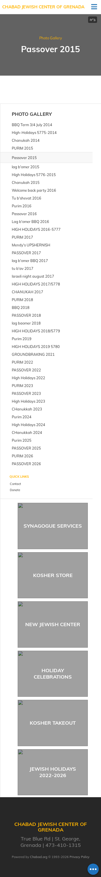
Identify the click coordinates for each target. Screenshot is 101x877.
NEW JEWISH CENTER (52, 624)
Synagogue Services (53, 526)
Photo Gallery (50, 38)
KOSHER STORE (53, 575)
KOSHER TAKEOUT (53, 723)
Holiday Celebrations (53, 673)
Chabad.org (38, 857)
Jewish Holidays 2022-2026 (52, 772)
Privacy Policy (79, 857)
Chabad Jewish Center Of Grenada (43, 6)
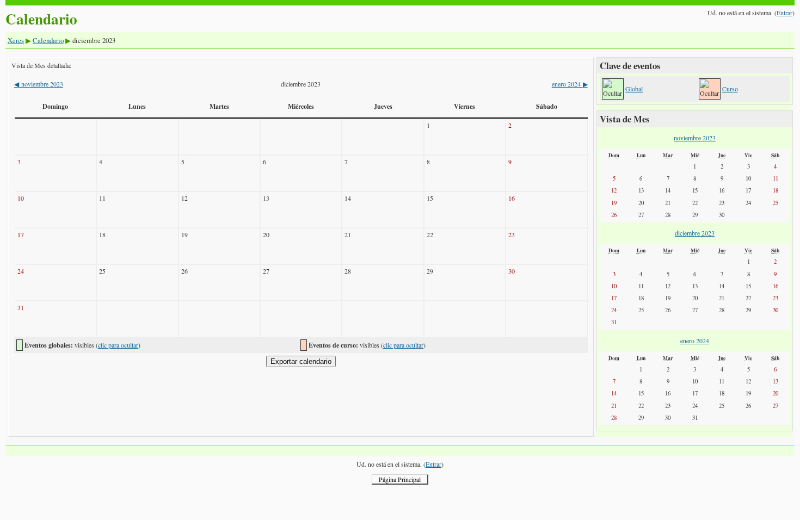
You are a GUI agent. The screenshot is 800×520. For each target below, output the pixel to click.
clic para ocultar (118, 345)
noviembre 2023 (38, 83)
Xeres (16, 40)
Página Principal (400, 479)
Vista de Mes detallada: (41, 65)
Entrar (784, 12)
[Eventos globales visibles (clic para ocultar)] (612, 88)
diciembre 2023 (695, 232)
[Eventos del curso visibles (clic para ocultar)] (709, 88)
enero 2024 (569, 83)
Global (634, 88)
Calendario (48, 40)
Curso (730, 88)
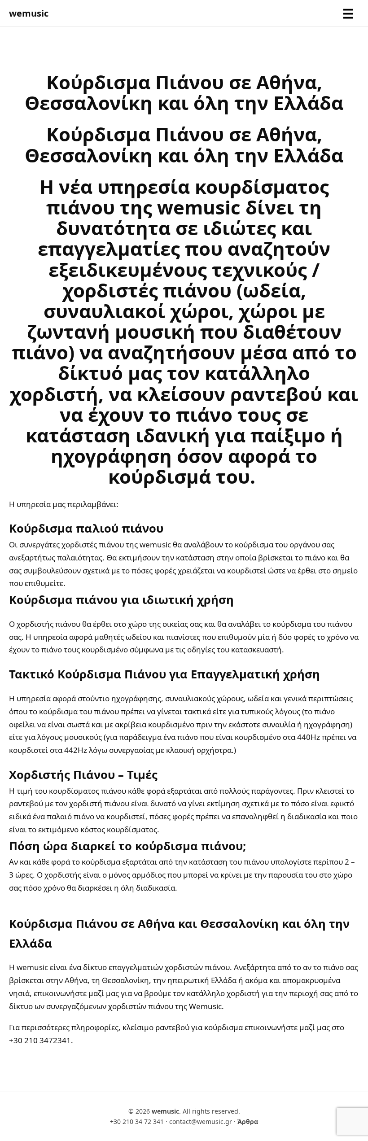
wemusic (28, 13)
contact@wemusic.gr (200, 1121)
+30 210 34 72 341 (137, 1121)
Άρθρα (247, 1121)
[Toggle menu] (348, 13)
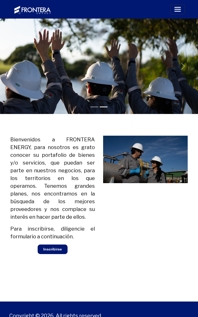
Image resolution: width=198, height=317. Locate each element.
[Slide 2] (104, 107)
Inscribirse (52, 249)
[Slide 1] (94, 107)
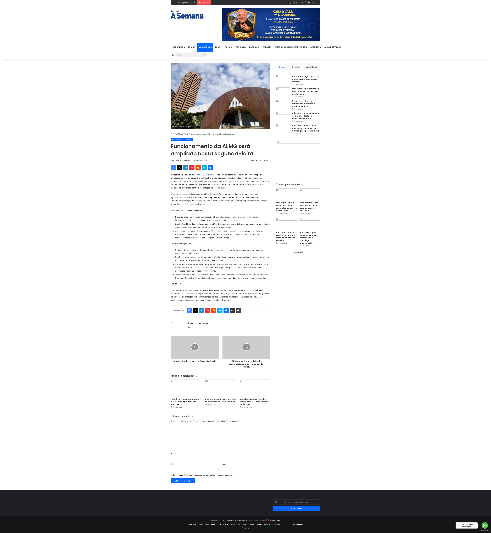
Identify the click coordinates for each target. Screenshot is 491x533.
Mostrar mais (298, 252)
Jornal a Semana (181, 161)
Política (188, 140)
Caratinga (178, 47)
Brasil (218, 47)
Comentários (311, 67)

▶ _EXERCISE PROMPT_: Convert every line of the material above into a Markdown table with two columns, Row and Entry, where Row holds a running number and Entry holds the line itself. Skip any blank lines, and leave the pictures out.

▶ _SOLUTION FOR THIS EXERCISE_:
| Row | Entry |
|---|---|
| 1 | Identify the click coordinates for each target. Screenshot is 101x877. |
| 2 | NEW JEWISH CENTER (52, 624) |
| 3 | Synagogue Services (53, 526) |
| 4 | Photo Gallery (50, 38) |
| 5 | KOSHER STORE (53, 575) |
| 6 | KOSHER TAKEOUT (53, 723) |
| 7 | Holiday Celebrations (53, 673) |
| 8 | Chabad.org (38, 857) |
| 9 | Jewish Holidays 2022-2026 (52, 772) |
| 10 | Privacy Policy (79, 857) |
| 11 | Chabad Jewish Center Of Grenada (43, 6) |
| 12 | You are a GUI agent. The screenshot is 800×520. For each target below, output the pixel to click. |
| 13 | clic para ocultar (118, 345) |
| 14 | noviembre 2023 (38, 83) |
| 15 | Xeres (16, 40) |
| 16 | Página Principal (400, 479) |
| 17 | Vista de Mes detallada: (41, 65) |
| 18 | Entrar (784, 12) |
| 19 | [Eventos globales visibles (clic para ocultar)] (612, 88) |
| 20 | diciembre 2023 (695, 232) |
| 21 | [Eventos del curso visibles (clic para ocultar)] (709, 88) |
| 22 | enero 2024 (569, 83) |
| 23 | Global (634, 88) |
| 24 | Calendario (48, 40) |
| 25 | Curso (730, 88) |
| 26 | wemusic (28, 13) |
| 27 | contact@wemusic.gr (200, 1121) |
| 28 | +30 210 34 72 341 (137, 1121) |
| 29 | Άρθρα (247, 1121) |
| 30 | [Toggle menu] (348, 13) |
| 31 | Image resolution: width=198, height=317. Locate each element. |
| 32 | [Slide 2] (104, 107) |
| 33 | Inscribirse (52, 249) |
| 34 | [Slide 1] (94, 107) |
| 35 | Identify the click coordinates for each target. Screenshot is 491x533. |
| 36 | Mostrar mais (298, 252) |
| 37 | Jornal a Semana (181, 161) |
| 38 | Política (188, 140) |
| 39 | Caratinga (178, 47) |
| 40 | Brasil (218, 47) |
| 41 | Comentários (311, 67) |